Once that is done I suspect the next part of the puzzle will be figuring out how to wire up the machine and its IRQs correctly...
Thanks Mark,
Doing this gets me 2 /cpus but both are @0
/* This needs adjusting if #size-cells gets increased. Alternatively use multiple (address, size) tuples. */ PUSH(ram_size & 0xffffffff); fword("encode-int"); fword("encode+"); push_str("reg"); fword("property");
cpu = id_cpu(); cpu->initfn(cpu); printk("CPU type %s\n", cpu->name);
cpu = id_cpu(); cpu->initfn(cpu); printk("CPU type %s\n", cpu->name);
snprintf(buf, sizeof(buf), "/cpus/%s", cpu->name); ofmem_register(find_dev("/memory"), find_dev(buf)); node_methods_init(buf);
How would I go about making the second cpu be @1?
I can’t seem to figure where in the code the cpu is set to @0, is this a function of Openbios or Qemu?
I think this comes from the reg property so you'd need to set that for additional CPUs to increasing numbers. The cpu->initfn() you call above is a function pointer defined in the static const struct cpudef ppc_defs[] array which directs it to different init functions for different cpu types (as identified by id_cpu() by looking at PVR). Some of these init functions actually set reg to 0 for some reason, I think that's wrong and the reg property should be set in arch_of_init instead when adding a cpu but if you're just hacking (as you haven't added a for loop above just another cpu) you can ignore that for now and just override reg property after adding second cpu and see if that works.

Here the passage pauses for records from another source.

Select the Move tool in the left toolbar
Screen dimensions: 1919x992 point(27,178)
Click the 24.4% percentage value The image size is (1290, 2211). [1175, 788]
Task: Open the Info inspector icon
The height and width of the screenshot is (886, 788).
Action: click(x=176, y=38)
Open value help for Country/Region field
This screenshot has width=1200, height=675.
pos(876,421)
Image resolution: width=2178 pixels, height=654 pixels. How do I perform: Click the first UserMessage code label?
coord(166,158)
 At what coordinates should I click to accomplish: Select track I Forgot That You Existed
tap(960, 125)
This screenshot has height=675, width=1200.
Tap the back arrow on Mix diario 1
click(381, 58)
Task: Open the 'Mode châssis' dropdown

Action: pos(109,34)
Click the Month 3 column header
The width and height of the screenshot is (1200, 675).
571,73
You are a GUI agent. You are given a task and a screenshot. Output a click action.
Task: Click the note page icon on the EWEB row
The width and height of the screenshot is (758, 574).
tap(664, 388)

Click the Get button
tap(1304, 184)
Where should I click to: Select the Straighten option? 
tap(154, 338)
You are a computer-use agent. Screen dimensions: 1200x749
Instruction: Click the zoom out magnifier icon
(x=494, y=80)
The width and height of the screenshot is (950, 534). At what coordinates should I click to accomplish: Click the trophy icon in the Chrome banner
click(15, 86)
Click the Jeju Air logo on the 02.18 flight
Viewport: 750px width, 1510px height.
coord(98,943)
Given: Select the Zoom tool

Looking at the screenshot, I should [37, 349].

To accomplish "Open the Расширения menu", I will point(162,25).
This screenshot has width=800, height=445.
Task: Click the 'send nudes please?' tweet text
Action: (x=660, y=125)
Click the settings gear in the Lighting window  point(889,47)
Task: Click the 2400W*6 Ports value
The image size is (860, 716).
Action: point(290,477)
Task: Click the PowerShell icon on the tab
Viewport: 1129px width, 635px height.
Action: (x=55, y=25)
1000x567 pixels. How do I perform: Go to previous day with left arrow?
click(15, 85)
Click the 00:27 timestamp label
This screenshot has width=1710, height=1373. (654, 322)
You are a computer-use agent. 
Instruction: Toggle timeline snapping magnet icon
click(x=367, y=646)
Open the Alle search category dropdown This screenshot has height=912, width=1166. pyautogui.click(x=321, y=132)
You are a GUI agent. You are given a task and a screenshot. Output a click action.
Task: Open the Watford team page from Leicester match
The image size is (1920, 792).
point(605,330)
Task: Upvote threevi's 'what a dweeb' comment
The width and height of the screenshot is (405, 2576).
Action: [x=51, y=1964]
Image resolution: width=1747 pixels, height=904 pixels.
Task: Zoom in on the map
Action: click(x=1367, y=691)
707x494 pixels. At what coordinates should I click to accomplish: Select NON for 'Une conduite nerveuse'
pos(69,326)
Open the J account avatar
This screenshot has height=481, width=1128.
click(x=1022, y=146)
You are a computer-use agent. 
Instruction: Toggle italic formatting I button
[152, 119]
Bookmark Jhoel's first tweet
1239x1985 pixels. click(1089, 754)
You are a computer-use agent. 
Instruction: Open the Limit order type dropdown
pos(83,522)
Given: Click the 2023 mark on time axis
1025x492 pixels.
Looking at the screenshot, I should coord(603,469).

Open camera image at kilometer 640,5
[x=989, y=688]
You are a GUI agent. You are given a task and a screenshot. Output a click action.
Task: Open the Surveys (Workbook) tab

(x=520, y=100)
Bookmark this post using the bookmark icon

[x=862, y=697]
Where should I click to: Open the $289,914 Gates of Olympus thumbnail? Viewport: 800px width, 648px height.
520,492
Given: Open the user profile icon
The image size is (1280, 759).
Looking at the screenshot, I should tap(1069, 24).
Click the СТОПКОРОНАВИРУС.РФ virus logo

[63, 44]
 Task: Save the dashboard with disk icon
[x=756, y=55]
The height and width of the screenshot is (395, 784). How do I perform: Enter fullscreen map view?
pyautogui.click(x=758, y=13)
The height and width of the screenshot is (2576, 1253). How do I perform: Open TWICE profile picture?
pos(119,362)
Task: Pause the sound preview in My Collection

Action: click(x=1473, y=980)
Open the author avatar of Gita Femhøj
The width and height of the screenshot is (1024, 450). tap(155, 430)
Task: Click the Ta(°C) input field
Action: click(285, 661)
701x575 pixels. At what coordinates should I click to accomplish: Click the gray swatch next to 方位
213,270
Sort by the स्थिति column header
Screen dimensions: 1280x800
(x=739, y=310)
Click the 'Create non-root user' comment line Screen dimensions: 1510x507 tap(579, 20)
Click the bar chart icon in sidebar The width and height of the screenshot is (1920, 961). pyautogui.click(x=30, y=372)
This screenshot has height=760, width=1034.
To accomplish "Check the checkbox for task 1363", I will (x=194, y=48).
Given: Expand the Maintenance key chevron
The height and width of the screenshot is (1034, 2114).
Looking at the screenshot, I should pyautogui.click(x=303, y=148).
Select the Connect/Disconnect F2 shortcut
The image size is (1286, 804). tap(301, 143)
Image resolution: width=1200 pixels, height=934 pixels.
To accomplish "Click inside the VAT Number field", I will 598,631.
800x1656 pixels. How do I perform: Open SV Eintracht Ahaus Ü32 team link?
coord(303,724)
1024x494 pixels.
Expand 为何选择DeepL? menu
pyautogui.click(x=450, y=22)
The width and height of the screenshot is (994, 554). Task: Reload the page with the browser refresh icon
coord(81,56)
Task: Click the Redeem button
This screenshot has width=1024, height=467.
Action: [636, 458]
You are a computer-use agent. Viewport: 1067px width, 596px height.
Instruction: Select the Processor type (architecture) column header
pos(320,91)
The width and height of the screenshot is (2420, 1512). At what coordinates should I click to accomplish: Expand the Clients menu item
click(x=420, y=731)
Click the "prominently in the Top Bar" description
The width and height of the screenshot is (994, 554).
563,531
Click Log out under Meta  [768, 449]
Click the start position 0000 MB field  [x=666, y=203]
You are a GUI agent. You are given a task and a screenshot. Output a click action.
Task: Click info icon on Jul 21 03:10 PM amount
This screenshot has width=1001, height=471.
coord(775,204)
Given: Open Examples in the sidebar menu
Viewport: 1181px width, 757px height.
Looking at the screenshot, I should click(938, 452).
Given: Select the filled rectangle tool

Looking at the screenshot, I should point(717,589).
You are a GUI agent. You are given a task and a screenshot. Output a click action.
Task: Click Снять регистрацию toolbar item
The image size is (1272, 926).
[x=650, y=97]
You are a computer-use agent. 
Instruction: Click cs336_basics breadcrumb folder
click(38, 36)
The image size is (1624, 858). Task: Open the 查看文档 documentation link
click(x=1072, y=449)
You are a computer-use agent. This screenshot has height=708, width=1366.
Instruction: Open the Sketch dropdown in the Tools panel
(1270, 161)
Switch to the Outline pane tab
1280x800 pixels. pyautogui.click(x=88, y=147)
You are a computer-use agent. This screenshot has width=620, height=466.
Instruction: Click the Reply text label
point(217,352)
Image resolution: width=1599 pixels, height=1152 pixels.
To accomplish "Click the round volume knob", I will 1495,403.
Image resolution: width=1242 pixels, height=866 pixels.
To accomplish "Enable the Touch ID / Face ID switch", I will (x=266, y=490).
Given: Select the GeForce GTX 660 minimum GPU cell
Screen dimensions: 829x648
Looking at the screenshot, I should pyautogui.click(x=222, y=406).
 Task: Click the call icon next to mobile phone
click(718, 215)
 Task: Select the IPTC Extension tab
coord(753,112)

(I'm not mentioning that all of the above mess with CPU table and functions could be gone if this info came from QEMU via FDT. Knowledge about CPUs might be needed on real hardware but this is in qemu specific part which could be generic. OK, I promised not to bring it up again but I see a lot of these simplifications possible by going that way so I really think that would make OpenBIOS more managable.)